The museum has 18,000 square feet and hundreds of wax dummies, including an entire set of U.S. Presidents, filling an East Coast void left when Gettysburg's Hall of Presidents closed in 2016. Michael Pelletz, spokesperson for the museum, said that a quarter of the attraction's dummies are of local personalities such as Boston Pops conductor Arthur Fiedler and New England Patriot's quarterback Tom Brady. But the museum also features global non-pop-culture notables such as the Pope, the British Royal Family, and Albert Einstein, whose hair appears to be traveling away from his head at the speed of light.

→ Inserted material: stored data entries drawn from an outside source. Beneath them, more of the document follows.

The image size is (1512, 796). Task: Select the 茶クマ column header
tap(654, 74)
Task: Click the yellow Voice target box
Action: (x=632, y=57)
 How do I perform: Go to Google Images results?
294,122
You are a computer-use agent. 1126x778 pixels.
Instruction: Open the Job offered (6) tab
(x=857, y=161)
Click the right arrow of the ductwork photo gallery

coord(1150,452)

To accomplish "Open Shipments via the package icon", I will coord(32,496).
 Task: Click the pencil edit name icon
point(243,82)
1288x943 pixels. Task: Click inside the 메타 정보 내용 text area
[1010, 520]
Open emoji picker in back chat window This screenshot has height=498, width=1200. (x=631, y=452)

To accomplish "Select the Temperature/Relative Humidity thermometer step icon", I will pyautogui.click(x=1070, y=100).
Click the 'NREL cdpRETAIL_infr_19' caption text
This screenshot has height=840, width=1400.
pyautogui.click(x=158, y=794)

Dreamland's wax artists provide the museum with a fresh, international perspective, which has led to occasional disagreement; its Tom Brady figure was branded "creepy" by some, and the social media outcry caused the museum to ask Brady for "re-do" improvement suggestions. Others thought that Donald Trump looked more like Lindsey Graham or Ted Kennedy.
This is a timeworn criticism of wax museums, and they usually don't mind -- because free publicity outweighs the loss of any customers from failed-likeness outrage.
Still, spokesperson Pelletz said that the museum strives to make its wax figures as perfect as possible, and that President Trump may look different because his wax model was made when he was skinnier.